■ Problem statement: Reproduce the opening lines of the records exactly, up to and including the line in which "Viewport: 1176px width, 1027px height." occurs.
(Data extracts)
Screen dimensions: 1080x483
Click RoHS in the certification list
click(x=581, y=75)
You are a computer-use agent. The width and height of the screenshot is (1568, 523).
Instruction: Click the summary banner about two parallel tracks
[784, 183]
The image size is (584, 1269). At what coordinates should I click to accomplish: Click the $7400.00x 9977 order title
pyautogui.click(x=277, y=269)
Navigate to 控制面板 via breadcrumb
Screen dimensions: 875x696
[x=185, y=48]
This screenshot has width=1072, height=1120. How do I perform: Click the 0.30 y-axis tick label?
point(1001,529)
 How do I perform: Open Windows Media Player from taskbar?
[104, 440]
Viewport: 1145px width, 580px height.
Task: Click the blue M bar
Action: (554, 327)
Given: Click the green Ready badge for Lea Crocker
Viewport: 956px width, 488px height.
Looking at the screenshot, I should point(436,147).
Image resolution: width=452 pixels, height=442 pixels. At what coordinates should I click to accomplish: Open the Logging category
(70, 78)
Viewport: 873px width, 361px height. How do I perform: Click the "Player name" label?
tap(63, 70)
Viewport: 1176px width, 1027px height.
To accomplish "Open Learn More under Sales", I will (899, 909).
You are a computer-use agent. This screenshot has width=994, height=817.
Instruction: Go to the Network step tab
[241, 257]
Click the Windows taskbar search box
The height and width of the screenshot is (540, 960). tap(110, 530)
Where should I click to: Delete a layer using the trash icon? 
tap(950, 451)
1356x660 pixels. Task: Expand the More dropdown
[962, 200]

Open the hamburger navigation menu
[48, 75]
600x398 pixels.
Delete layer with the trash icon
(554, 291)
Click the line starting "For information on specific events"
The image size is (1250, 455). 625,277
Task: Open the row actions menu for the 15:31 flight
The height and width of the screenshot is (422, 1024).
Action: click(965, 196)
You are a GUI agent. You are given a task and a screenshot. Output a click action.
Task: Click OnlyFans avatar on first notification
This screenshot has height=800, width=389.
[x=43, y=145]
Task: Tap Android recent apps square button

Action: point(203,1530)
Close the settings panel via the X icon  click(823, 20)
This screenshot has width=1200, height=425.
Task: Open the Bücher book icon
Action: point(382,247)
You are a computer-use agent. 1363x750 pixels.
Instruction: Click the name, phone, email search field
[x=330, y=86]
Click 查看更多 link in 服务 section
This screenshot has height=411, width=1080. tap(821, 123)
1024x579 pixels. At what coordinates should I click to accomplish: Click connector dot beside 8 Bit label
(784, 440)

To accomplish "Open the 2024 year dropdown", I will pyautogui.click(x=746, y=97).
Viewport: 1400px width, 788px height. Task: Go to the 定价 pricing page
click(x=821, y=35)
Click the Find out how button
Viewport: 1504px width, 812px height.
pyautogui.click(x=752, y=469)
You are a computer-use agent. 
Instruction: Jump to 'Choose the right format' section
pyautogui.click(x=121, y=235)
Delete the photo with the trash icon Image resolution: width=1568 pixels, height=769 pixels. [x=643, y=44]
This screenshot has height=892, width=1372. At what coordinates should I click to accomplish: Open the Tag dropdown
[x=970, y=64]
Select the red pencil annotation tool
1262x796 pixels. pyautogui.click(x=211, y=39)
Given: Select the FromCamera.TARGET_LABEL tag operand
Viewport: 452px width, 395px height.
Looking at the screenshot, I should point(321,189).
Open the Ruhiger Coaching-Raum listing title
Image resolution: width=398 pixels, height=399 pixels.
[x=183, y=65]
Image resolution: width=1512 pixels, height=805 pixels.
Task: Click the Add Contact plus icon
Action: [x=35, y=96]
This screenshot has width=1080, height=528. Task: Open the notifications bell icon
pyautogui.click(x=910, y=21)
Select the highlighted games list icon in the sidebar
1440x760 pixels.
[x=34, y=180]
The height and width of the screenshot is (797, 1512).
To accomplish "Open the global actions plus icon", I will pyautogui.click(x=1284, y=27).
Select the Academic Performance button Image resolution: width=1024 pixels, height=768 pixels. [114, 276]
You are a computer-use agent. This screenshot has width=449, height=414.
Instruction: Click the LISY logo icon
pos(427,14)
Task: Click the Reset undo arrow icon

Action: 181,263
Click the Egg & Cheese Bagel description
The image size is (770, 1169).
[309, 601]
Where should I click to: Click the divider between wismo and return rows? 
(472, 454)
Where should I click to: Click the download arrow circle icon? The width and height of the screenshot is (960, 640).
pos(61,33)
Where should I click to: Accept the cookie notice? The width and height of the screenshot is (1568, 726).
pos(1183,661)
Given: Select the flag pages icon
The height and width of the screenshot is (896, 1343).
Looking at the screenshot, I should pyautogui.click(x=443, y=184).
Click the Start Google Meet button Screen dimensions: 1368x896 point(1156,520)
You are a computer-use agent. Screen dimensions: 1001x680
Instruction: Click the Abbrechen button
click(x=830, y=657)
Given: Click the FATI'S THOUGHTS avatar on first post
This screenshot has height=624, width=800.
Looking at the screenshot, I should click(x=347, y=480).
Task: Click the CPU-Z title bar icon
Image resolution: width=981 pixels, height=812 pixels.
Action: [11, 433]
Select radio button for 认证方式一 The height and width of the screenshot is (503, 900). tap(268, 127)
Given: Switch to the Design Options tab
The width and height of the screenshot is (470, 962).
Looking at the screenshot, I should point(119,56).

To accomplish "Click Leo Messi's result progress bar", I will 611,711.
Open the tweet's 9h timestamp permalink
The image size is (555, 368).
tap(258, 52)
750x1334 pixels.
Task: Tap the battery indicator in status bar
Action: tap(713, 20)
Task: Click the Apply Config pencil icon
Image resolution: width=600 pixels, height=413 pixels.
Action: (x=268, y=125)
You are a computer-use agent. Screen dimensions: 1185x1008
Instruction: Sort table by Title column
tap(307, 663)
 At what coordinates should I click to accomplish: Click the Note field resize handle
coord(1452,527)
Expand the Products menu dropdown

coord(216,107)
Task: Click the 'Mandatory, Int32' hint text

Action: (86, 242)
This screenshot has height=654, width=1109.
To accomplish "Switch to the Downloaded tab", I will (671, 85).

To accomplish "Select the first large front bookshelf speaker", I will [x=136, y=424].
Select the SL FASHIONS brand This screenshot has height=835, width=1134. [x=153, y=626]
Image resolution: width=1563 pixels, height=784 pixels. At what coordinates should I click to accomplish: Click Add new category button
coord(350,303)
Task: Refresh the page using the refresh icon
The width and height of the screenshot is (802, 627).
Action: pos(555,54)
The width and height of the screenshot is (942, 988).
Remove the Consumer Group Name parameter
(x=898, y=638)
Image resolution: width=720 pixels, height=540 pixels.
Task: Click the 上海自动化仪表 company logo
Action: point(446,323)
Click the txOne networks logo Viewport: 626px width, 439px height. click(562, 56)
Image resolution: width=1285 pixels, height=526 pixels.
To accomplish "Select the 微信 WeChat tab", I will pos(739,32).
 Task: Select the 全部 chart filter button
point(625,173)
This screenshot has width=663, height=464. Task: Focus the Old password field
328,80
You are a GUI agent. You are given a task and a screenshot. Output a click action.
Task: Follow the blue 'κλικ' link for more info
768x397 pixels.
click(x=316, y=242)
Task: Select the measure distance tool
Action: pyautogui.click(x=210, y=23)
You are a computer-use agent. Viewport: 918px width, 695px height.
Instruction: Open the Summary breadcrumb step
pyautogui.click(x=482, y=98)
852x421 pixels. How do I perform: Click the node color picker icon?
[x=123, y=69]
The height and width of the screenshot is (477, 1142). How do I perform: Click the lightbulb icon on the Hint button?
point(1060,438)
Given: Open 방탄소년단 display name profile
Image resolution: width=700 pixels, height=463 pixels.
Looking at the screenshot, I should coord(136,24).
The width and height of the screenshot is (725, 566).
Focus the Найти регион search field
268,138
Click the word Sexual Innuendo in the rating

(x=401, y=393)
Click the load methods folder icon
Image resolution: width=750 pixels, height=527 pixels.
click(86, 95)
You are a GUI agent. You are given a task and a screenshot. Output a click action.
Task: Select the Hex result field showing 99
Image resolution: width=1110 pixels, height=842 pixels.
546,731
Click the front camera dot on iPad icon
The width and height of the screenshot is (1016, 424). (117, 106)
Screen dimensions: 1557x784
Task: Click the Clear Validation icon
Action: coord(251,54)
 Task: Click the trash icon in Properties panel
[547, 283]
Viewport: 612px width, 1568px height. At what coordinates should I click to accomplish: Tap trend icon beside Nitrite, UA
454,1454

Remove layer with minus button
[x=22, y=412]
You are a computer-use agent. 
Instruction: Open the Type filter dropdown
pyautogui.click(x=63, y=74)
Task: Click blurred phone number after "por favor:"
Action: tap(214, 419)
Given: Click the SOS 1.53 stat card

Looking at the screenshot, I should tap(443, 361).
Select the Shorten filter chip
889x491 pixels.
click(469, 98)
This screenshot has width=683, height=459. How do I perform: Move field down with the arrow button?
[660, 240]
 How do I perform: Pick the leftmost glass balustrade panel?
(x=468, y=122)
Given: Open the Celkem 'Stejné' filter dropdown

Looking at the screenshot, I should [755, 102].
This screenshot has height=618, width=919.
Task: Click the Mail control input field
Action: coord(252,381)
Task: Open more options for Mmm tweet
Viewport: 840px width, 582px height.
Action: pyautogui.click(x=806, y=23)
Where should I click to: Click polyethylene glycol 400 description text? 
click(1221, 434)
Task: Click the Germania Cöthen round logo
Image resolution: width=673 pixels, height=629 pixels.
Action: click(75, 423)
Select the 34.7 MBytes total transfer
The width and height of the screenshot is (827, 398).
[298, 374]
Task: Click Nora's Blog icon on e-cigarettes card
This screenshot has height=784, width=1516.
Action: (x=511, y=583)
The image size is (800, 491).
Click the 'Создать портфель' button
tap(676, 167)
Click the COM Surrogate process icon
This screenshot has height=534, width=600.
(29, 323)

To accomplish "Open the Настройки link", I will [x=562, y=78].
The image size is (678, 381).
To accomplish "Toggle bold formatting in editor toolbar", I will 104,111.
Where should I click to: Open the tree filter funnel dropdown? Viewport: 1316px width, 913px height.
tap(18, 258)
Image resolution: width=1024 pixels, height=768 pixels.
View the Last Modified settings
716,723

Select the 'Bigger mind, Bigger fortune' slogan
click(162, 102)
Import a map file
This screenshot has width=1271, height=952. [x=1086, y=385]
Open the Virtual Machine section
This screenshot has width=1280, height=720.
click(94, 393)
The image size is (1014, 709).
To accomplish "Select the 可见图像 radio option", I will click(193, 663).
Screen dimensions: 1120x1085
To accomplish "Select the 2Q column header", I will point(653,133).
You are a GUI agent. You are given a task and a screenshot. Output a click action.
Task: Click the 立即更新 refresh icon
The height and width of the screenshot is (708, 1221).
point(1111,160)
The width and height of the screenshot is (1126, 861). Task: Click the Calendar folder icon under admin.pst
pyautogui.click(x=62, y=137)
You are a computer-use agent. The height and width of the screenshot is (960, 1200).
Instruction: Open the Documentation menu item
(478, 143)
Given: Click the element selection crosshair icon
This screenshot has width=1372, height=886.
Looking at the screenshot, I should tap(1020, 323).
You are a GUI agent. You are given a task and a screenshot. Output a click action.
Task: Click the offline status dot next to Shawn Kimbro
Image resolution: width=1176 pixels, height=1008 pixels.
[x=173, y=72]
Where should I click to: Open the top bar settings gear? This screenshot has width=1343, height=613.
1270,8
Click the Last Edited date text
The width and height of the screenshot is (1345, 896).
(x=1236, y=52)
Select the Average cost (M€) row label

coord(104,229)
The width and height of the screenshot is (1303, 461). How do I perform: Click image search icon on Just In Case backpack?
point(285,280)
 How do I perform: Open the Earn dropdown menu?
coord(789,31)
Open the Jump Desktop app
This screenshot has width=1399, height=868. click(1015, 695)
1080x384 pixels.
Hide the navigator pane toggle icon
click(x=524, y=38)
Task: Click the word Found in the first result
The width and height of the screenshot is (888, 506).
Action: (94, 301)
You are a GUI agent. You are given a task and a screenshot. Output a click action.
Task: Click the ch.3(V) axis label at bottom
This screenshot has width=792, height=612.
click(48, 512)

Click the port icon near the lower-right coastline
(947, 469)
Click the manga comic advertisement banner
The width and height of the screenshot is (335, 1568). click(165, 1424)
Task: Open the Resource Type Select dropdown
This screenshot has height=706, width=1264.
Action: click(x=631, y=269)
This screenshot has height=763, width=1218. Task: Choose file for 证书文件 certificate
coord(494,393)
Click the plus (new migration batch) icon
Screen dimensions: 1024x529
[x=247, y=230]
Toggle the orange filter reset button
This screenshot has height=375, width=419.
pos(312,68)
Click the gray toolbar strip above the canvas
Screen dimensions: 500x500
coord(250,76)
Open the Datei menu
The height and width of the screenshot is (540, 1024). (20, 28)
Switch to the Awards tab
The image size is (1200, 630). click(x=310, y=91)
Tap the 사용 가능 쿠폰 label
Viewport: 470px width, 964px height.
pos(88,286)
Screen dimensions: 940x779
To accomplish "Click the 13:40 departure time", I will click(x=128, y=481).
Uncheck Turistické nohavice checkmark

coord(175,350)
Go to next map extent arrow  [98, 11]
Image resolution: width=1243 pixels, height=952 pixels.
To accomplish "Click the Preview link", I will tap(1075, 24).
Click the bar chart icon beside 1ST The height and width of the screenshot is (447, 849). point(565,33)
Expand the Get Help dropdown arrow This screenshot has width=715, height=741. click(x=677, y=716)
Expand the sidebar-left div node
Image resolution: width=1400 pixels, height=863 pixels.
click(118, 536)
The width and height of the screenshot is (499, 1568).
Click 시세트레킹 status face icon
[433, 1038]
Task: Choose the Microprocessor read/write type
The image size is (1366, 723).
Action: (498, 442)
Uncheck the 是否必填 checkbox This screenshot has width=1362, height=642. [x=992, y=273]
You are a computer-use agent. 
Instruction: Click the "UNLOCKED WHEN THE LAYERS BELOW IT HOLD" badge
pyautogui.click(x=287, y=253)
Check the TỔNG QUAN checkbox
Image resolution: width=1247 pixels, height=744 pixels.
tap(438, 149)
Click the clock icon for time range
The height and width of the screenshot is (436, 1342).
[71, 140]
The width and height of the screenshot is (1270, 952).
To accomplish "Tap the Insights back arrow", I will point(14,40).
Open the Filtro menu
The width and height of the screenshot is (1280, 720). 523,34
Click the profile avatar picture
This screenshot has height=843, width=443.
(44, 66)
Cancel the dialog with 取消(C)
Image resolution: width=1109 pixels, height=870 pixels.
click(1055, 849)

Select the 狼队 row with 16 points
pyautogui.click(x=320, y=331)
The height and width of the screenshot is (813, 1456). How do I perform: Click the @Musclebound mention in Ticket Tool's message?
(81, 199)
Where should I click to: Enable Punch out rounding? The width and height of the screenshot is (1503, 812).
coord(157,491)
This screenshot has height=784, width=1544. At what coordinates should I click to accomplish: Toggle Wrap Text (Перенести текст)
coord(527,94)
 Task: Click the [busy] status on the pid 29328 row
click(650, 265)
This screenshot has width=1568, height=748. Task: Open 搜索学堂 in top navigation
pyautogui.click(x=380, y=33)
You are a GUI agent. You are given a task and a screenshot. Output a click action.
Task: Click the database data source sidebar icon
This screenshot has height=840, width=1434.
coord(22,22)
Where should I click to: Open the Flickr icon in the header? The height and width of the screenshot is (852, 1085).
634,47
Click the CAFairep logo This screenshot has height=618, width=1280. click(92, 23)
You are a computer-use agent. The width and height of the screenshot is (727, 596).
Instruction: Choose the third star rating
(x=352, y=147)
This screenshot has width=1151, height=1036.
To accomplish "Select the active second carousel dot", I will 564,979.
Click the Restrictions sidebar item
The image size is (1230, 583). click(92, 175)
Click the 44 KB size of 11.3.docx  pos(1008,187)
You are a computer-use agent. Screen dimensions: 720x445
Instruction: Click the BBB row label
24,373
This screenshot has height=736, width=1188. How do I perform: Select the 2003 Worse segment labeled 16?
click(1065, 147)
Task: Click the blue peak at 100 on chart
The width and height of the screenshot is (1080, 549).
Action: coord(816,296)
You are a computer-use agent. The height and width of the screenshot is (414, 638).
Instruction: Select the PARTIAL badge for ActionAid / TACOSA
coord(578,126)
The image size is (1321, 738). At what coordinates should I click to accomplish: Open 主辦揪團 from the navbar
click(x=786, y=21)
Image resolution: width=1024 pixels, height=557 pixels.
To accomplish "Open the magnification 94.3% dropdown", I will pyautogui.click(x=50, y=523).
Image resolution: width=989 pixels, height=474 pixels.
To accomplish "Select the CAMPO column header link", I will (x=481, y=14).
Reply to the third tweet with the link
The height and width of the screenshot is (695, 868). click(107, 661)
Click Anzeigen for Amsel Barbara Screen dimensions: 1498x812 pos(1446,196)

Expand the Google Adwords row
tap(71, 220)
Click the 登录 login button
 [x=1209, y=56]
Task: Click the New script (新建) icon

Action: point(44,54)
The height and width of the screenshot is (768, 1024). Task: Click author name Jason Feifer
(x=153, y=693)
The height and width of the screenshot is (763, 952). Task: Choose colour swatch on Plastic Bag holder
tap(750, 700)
(End Data extracts)
■ Output below:
Screen dimensions: 1080x483
Click RoHS in the certification list
click(x=581, y=75)
You are a computer-use agent. The width and height of the screenshot is (1568, 523).
Instruction: Click the summary banner about two parallel tracks
[784, 183]
The image size is (584, 1269). At what coordinates should I click to accomplish: Click the $7400.00x 9977 order title
pyautogui.click(x=277, y=269)
Navigate to 控制面板 via breadcrumb
Screen dimensions: 875x696
[x=185, y=48]
This screenshot has width=1072, height=1120. How do I perform: Click the 0.30 y-axis tick label?
point(1001,529)
 How do I perform: Open Windows Media Player from taskbar?
[104, 440]
Viewport: 1145px width, 580px height.
Task: Click the blue M bar
Action: (554, 327)
Given: Click the green Ready badge for Lea Crocker
Viewport: 956px width, 488px height.
Looking at the screenshot, I should point(436,147).
Image resolution: width=452 pixels, height=442 pixels. At what coordinates should I click to accomplish: Open the Logging category
(70, 78)
Viewport: 873px width, 361px height. How do I perform: Click the "Player name" label?
tap(63, 70)
Viewport: 1176px width, 1027px height.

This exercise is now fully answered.